++++ The records ++++

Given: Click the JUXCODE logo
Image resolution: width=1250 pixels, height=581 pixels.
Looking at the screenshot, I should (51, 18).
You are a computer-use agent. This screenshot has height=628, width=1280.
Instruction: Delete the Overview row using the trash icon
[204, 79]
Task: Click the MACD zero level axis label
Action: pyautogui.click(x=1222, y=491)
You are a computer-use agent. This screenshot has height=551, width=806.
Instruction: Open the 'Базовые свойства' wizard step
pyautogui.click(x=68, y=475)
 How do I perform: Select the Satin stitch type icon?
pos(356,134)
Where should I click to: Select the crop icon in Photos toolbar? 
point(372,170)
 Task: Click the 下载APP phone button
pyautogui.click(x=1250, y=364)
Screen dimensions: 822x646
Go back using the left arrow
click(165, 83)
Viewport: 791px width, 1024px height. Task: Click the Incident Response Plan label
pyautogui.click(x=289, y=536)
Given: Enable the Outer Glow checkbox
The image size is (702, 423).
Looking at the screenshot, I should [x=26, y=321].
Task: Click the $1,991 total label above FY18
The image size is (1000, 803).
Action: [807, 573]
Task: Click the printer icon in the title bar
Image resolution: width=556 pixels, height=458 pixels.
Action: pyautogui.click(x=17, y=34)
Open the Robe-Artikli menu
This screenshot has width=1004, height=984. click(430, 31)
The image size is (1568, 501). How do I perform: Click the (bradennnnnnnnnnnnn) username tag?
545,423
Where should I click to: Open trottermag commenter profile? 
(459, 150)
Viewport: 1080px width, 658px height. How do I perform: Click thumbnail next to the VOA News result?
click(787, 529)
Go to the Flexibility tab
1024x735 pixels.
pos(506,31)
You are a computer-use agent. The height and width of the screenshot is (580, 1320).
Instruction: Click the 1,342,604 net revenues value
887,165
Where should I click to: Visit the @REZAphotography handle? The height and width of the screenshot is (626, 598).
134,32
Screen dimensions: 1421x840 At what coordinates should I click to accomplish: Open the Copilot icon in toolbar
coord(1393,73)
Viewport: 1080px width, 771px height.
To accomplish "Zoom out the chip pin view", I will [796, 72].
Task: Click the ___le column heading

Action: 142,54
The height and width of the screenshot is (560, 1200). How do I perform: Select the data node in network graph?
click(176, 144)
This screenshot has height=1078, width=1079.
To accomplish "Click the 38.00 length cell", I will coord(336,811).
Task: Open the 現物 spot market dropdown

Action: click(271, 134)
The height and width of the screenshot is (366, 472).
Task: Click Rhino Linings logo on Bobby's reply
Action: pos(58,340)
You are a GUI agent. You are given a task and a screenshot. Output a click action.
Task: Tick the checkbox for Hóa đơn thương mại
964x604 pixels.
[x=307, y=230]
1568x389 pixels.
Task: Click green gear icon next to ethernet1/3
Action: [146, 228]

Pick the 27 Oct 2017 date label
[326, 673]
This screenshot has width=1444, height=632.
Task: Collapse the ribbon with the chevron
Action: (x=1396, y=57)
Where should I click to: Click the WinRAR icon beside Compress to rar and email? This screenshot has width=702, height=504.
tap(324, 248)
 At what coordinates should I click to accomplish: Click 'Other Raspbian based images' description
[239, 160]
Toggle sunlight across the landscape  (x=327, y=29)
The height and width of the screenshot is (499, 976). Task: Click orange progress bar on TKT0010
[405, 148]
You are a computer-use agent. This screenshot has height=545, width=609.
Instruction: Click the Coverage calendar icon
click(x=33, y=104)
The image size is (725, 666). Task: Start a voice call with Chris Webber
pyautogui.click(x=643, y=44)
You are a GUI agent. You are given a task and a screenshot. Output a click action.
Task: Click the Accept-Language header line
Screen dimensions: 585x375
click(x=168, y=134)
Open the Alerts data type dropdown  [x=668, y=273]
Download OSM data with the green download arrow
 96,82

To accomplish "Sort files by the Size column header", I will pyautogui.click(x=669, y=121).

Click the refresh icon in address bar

++++

**Task brief**
Provide solely the number of lines in the data that include the word "header".

**Answer for the task**
2